===== Trecho fornecido

Da Redação
Num julgamento permeado por debates jurisprudenciais, a 3ª Seção do Superior Tribunal de Justiça (STJ) decidiu, nesta quinta-feira (14/08), acolher pedido de revisão criminal e absolveu um homem condenado por crimes de estupro e estupro de vulnerável. A decisão foi apertada: maioria de cinco votos a quatro. Tomou como fundamento o surgimento de uma nova prova e a retratação de duas das três vítimas. Os ministros julgaram procedente a revisão com base no artigo 621 do Código de Processo Penal (CPP).
O voto vencedor foi de divergência à posição do relator, aberta pelo ministro Reynaldo Soares da Fonseca. Prevaleceu o entendimento dele, de que o caso foi marcado, desde a investigação, por “declarações contraditórias e ausência de provas independentes”, e que “as retratações reforçam dúvida razoável sobre a ocorrência dos fatos”.
Entenda o caso
A denúncia foi oferecida em 2014 pelo Ministério Público de Minas Gerais (MPMG), a partir dos depoimentos de duas supostas vítimas. Após ouvi-las e analisar laudos, o MP concluiu pela existência de “contradições relevantes”, inclusive sobre a presença de outras vítimas, e pediu o arquivamento da ação.
Porém, menos de dez dias depois, um conselheiro tutelar — que, de acordo com a defesa do condenado, tinha intenções políticas — também se apresentou como vítima e insistiu no desarquivamento do caso, o que levou a investigação a ser reaberta. Esse conselheiro, conforme afirmou a defesa do condenado nos autos, foi posteriormente afastado por decisão judicial em ação civil pública por “conduta incompatível com o cargo”.
Absolvição em primeira instância
Em primeira instância, o condenado foi absolvido diante da constatação do juízo de que, durante a instrução processual, as vítimas teriam apresentado versões “confusas e contraditórias, com inclusão de fatos e pessoas não mencionados antes”.
O caso subiu para o Tribunal de Justiça de Minas Gerais (TJMG), que reformou a decisão e condenou o homem a 15 anos de reclusão. Após a condenação, no julgamento de outro recurso, embargos infringentes, restabeleceram a absolvição do réu. Logo depois, decisão monocrática do então ministro Félix Fischer, do STJ (hoje aposentado), restabeleceu a condenação. O trânsito em julgado da ação foi declarado em 15 de junho de 2022.

==========
===== Informações exibidas

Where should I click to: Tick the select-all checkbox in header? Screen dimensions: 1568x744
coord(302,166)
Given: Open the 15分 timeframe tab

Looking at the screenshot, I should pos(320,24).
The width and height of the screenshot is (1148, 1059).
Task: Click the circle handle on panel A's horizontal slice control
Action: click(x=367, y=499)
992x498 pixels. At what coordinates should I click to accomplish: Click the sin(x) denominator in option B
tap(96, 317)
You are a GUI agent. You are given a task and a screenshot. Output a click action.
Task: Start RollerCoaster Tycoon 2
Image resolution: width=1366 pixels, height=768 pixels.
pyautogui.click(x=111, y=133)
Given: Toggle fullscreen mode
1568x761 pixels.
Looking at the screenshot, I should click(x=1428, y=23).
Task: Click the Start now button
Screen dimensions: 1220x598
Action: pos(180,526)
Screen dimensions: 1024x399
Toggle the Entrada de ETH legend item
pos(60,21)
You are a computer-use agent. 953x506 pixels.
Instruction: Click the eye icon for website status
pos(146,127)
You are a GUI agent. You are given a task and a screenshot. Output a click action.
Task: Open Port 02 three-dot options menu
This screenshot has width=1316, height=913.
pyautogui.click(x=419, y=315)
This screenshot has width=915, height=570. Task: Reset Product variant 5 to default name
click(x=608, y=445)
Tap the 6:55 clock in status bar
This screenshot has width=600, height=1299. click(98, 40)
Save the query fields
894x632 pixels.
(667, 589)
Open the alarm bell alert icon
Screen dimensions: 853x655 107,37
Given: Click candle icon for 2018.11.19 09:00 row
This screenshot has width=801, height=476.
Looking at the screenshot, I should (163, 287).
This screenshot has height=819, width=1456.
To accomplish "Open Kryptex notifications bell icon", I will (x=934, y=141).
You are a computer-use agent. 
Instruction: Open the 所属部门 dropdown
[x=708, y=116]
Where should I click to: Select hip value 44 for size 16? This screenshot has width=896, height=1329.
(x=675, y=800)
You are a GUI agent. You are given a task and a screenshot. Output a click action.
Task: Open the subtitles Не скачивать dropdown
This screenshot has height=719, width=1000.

==========

**Requisitos das tarefas:**
- 1) No trecho sobre a revisão criminal julgada pelo STJ, qual foi o placar da votação da 3ª Seção?
- 2) Apresente a continuação do trecho sobre a revisão criminal julgada pelo STJ a partir do ponto em que ele termina.
Os registros não têm nenhum papel aqui.

**Resultados obtidos:**
- 1) Cinco votos a quatro.

- 2)
Retratação das vítimas
Só que pouco mais de um mês depois, em 27 de julho de 2022, foi formalizada em ação de justificação judicial, a retratação de uma das vítimas. Em 24 de outubro de 2023 a segunda vítima também se retratou da representação por ata notarial. As duas disseram que não foram abusadas e nem testemunharam abusos. Confessaram que mentiram em juízo por “influência” da terceira pessoa que fez a acusação, interessadas na promessa de obter vantagem econômica com o caso.
Para a defesa, “a condenação baseou-se exclusivamente na palavra das vítimas, já considerada contraditória nas instâncias ordinárias, o que tornaria as retratações suficientes para rescindir o julgado”.
Voto do relator
O relator do pedido de revisão criminal interposto no STJ, ministro Rogério Schietti Cruz, votou pela improcedência do pedido. De acordo com ele, o caso envolve estupro praticado duas vezes, na forma continuada, e estupro de vulnerável em concurso material, com três vítimas. Schietti destacou que todas as vítimas prestaram depoimentos tanto na fase de inquérito quanto em juízo, narrando atos sexuais de diversas naturezas e apontando o acusado como autor.
“Eu não tenho condições, e acredito que ninguém aqui tem, de afirmar com segurança o que efetivamente ocorreu, se esses fatos se deram como narrado na versão inicial ou na versão final”, disse o magistrado. “O fato é que houve um processo judicial em que, como qualquer outro, se asseguraram ao acusado o respeito a todas as suas garantias processuais”, acrescentou.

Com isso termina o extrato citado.